Radical-based heterometallic systems provide a powerful platform for exploring cooperative magnetic phenomena arising from well-defined spin networks. In particular, linear 2p–3d–4f architectures are attractive because they combine strong radical-mediated exchange with the pronounced magnetic anisotropy of rare-earth ions. However, examples in which all spin centers are fully integrated into the polymer backbone remain extremely rare, and the factors governing the emergence of cooperative magnetic behavior in such systems are still poorly understood. Here we report the single-step synthesis and magnetic characterization of a family of radical-bridged linear 2p–3d–4f coordination polymers constructed from an air-stable triplet biradical. In these coordination polymers, the biradical units function both as efficient bridges and as intrinsic high-spin carriers, enforcing a strictly alternating heterospin architecture along the chain. Magnetic analyses and simulations reveal strong intraligand ferromagnetic coupling within the biradical and dominant antiferromagnetic exchange between the radical and metal ions, leading to ferrimagnetic ground states.

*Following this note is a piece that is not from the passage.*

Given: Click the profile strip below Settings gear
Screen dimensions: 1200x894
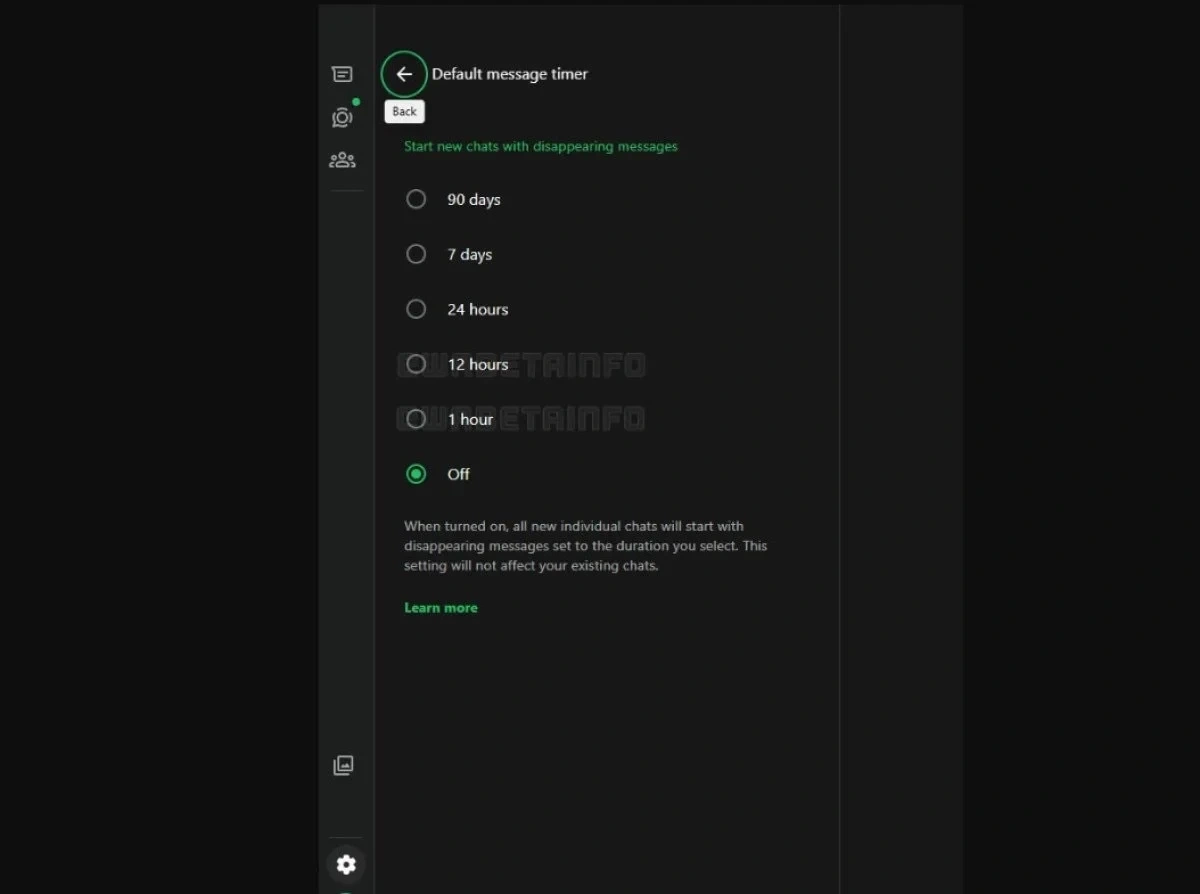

A comparison between Mn- and Co-based derivatives demonstrates that cooperative magnetic behavior is highly sensitive to the 3d component. While Mn-containing chains show no slow magnetic relaxation, the Tb–Co derivative exhibits clear magnetic hysteresis below 0.9 K. These findings show that slow magnetic relaxation in 2p–3d–4f radical chains is not governed solely by rare-earth anisotropy but is decisively influenced by the transition-metal ion, providing a new guideline for the design of radical-based magnetic polymers.